Delineating the purview of a CPOE system is seldom clear
Every time Shulman et al. [1] describe their CPOE system, they add that it is "without a decision support system" (DSS). And while that is true, it is perhaps also too facile. As they note, their system does not offer DSS-type warnings about drug-drug interactions, allergies, or toxic doses; however, it does have pull down menus indicating dosing and route, a feature that influences physicians' decisions. That is, CPOE systems have implicit decision support even though it may not be understood as such by CPOE designers or by physicians. Also, the CPOE Shulman et al. [1] examined included an available (but not interactive) on-line information system with drug interactions, contraindications, side effects, formulary, and IV administration guide.
Thus, the demarcation between CPOE systems and forms of decision support, which might reduce or influence errors, is seldom the bright line we imagine. When added to the reality that many studies claiming to be of CPOE systems are actually studies of CPOE and DSS, the waters get even more muddied.
Shulman et al. posit a direct link between the most serious medication errors and the use of their CPOE system
Shulman et al. [1] detail, for example, how their CPOE system's pull down menu for dosages led to prescribing an injection of 7 mg/kg instead of 7 mg of diamorphine. They speculate that their CPOE's connection to serious errors is a "result of physicians choosing the wrong drug template, selecting from multiple options, or as a consequence of constructing their own drug prescriptions using pull down menus."
They offer more severe warnings than Koppel et al. [6]. Shulman et al. [1] write, "As clinicians embrace CPOE, they should not make the assumption that CPOE removes errors; in fact different types of errors emerge."

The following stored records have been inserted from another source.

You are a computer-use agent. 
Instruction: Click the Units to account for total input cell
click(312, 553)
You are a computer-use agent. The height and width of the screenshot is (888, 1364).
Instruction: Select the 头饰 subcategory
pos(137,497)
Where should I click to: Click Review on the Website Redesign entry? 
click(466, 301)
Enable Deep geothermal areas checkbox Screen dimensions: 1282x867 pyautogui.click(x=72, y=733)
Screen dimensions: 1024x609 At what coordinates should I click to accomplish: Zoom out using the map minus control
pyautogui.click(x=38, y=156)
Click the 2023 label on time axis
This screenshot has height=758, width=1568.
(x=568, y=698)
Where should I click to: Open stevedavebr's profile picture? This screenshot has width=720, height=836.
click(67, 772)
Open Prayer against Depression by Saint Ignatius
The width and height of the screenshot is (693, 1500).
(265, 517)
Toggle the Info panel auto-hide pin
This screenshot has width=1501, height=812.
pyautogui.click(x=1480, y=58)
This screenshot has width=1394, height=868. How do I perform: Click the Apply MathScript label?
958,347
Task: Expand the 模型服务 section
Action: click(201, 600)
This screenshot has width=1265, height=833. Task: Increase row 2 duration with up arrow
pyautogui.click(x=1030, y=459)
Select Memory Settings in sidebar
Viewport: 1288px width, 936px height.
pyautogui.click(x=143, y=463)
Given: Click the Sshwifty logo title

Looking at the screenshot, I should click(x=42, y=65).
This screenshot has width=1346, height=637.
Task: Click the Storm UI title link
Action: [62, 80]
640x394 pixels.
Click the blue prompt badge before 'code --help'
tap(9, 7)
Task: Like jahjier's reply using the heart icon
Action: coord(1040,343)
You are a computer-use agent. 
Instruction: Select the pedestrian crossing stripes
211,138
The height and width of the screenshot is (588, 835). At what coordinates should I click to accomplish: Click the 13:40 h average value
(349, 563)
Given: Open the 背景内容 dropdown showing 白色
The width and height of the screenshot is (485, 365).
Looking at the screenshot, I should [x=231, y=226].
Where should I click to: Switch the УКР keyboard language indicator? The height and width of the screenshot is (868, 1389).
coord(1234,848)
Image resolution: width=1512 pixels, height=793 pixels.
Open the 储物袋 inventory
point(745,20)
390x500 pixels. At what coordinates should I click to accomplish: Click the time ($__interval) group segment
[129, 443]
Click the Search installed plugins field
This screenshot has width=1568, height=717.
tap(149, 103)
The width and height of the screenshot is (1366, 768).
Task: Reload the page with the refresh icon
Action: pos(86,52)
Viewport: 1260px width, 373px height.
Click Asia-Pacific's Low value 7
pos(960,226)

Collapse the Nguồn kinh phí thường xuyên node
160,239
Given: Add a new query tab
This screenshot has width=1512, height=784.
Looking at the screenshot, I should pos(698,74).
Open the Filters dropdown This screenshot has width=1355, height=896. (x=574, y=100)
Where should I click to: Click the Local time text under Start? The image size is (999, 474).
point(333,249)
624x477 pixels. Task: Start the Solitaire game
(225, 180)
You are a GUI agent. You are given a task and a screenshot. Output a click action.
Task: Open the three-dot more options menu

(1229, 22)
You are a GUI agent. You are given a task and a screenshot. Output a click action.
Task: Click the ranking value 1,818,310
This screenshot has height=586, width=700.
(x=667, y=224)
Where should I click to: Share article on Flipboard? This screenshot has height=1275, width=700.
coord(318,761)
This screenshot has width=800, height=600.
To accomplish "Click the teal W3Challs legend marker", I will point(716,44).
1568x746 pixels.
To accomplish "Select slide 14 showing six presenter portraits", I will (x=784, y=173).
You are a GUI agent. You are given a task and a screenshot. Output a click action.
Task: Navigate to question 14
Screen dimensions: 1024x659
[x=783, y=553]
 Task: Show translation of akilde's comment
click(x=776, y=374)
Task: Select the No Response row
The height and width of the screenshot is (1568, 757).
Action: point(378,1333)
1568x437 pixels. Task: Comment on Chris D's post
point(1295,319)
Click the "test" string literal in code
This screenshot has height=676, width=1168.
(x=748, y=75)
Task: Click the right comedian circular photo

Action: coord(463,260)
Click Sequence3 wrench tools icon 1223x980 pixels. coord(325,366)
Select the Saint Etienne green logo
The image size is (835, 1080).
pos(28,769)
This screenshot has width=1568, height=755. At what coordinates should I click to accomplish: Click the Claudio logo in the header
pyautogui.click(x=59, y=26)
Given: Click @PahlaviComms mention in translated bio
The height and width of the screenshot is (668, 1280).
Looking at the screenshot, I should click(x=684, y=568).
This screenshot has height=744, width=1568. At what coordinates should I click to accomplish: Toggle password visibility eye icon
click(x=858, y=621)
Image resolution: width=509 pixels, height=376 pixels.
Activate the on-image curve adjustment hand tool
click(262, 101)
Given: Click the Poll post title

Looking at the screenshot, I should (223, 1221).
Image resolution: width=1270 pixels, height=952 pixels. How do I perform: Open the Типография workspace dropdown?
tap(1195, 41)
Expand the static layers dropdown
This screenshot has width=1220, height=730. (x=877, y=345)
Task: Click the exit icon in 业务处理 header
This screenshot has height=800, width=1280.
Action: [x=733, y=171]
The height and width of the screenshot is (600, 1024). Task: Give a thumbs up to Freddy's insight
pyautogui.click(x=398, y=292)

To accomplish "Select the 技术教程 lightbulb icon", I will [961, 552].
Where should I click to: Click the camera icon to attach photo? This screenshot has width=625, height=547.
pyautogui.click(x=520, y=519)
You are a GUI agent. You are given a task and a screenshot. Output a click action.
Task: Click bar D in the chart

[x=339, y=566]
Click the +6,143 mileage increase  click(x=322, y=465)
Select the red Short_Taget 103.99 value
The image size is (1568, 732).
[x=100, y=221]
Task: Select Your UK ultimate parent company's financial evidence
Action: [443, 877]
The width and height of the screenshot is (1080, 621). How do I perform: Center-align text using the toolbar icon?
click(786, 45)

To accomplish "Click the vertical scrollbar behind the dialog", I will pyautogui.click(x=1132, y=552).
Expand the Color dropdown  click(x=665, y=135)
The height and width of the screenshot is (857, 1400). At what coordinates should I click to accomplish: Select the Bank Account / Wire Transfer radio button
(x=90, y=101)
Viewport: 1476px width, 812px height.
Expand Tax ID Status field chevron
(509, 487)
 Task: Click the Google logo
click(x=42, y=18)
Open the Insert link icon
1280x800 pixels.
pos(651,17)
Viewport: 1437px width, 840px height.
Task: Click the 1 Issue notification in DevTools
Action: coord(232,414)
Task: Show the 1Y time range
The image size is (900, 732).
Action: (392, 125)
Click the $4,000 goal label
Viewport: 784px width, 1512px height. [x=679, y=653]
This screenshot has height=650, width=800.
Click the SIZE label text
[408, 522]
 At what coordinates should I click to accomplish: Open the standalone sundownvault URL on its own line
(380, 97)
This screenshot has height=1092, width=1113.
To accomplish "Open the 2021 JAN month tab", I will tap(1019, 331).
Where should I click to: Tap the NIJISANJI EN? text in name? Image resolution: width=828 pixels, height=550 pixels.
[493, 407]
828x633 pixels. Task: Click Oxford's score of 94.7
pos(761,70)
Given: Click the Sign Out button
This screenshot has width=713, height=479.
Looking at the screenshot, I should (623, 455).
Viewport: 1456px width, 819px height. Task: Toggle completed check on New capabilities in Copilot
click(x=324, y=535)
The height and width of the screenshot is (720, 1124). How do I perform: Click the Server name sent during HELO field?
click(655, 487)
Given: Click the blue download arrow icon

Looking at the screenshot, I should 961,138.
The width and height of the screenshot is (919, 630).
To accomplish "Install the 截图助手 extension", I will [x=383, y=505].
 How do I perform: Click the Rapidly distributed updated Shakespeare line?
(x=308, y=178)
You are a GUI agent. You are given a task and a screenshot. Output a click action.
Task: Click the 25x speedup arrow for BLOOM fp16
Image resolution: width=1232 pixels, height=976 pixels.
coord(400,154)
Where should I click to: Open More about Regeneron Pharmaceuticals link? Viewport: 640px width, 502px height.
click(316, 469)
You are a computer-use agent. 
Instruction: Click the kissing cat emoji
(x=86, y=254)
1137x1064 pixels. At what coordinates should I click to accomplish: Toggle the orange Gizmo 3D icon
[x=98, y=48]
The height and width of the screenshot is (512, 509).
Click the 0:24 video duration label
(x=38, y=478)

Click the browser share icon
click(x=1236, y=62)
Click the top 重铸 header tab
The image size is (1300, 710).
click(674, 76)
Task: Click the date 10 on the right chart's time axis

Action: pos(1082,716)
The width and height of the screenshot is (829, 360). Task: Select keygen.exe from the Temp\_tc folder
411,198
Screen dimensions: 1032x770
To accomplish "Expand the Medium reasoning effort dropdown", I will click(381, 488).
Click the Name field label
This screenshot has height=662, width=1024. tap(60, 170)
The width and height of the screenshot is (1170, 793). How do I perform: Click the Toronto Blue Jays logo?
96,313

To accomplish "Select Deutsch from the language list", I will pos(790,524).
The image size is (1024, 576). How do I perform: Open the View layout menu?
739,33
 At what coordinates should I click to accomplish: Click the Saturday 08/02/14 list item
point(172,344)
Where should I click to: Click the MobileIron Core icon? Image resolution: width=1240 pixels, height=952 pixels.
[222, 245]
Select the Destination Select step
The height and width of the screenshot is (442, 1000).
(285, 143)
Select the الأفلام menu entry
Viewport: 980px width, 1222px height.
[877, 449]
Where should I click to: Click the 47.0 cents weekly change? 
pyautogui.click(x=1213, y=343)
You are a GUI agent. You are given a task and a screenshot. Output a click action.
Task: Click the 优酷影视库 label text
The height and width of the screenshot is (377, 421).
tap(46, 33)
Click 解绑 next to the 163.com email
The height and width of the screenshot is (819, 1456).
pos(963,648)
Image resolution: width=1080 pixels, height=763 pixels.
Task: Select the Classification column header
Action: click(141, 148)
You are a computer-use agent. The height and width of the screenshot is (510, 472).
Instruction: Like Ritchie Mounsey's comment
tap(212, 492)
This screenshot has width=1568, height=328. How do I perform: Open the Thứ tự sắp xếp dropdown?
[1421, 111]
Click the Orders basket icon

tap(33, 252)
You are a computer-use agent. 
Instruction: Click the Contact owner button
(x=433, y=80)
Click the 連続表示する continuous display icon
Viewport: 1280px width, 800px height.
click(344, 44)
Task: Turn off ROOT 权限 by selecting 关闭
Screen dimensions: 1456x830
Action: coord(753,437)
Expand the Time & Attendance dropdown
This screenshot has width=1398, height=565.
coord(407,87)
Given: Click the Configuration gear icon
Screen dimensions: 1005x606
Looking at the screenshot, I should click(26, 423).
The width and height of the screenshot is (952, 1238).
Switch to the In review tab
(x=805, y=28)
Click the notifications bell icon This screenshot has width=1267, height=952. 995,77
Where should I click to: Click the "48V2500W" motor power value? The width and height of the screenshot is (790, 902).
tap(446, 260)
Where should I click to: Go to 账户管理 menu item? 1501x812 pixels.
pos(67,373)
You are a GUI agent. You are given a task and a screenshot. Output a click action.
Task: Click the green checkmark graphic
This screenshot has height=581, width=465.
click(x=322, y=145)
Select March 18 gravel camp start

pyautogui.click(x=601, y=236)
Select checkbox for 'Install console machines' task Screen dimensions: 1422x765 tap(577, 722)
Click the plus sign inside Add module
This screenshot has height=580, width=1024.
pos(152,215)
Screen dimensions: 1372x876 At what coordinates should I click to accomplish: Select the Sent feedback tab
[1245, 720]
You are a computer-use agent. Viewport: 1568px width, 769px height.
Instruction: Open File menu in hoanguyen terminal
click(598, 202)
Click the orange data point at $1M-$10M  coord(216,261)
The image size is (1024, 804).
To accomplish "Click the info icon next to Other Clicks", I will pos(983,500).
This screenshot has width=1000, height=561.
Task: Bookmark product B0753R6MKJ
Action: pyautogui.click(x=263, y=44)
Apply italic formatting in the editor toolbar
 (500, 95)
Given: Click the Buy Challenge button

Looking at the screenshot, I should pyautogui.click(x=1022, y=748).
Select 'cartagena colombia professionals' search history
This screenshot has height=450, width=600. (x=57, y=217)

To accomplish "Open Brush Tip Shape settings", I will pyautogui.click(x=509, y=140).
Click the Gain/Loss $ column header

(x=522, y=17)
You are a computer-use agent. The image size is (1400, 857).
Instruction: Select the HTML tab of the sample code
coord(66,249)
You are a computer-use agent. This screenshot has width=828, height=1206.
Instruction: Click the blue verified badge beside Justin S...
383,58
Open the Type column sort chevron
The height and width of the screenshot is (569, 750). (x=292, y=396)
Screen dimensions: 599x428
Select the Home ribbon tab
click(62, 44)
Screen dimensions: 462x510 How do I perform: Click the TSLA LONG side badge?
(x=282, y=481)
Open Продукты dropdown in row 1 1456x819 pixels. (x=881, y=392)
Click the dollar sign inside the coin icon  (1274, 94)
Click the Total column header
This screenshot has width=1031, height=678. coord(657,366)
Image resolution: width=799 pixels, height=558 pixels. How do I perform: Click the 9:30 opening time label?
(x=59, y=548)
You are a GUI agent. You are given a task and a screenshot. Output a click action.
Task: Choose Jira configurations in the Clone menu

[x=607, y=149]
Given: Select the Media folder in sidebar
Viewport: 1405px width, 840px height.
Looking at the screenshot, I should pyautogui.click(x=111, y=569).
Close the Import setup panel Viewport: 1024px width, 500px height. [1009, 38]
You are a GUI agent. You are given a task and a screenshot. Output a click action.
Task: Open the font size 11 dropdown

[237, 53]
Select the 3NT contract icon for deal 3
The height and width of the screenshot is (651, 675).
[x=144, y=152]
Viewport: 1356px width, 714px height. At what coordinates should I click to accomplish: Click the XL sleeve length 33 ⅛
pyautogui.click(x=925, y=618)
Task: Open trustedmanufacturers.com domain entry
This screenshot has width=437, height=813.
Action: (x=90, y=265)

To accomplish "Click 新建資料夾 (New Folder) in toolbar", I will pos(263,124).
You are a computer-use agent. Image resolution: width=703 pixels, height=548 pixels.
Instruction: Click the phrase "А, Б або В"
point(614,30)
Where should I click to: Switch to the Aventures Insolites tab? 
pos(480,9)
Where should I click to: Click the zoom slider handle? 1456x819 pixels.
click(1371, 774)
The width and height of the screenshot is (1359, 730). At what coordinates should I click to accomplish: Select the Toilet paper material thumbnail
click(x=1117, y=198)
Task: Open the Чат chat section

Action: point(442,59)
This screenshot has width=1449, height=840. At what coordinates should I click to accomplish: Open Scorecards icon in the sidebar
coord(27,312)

Evaluation of CPOE systems, and of all healthcare information technology, is mostly terra incognita
This research reminds us that while CPOEs undoubtedly reduce several forms of medication error, measuring such reductions requires us to address the multifaceted reality of error cause, error type, error certainty, error severity and, indeed, the ability to determine that an error occurred. Moreover, because error reduction is far from the only benefit we anticipate from CPOEs (e.g., they also confer speedy links to pharmacies) we presumably will seek to measure all of these benefits and costs with some precision. But comprehensive data or even a consensus methodology are still forthcoming.
In summary, Shulman et al. [1] provide insights about the consequences of CPOE systems. Their analysis offers an uncommon balance; addressing both the benefits and dangers of CPOEs, and highlighting differences in the types of errors prevented and perhaps enhanced through their use. They provide a nuanced understanding of how CPOE systems affect medication errors and we gain useful insights into how we might evaluate all emerging healthcare technologies.
Abbreviations
CPOE = computerized physician order entry; DSS = decision support system.
Competing interests
The author(s) declare that they have no competing interests.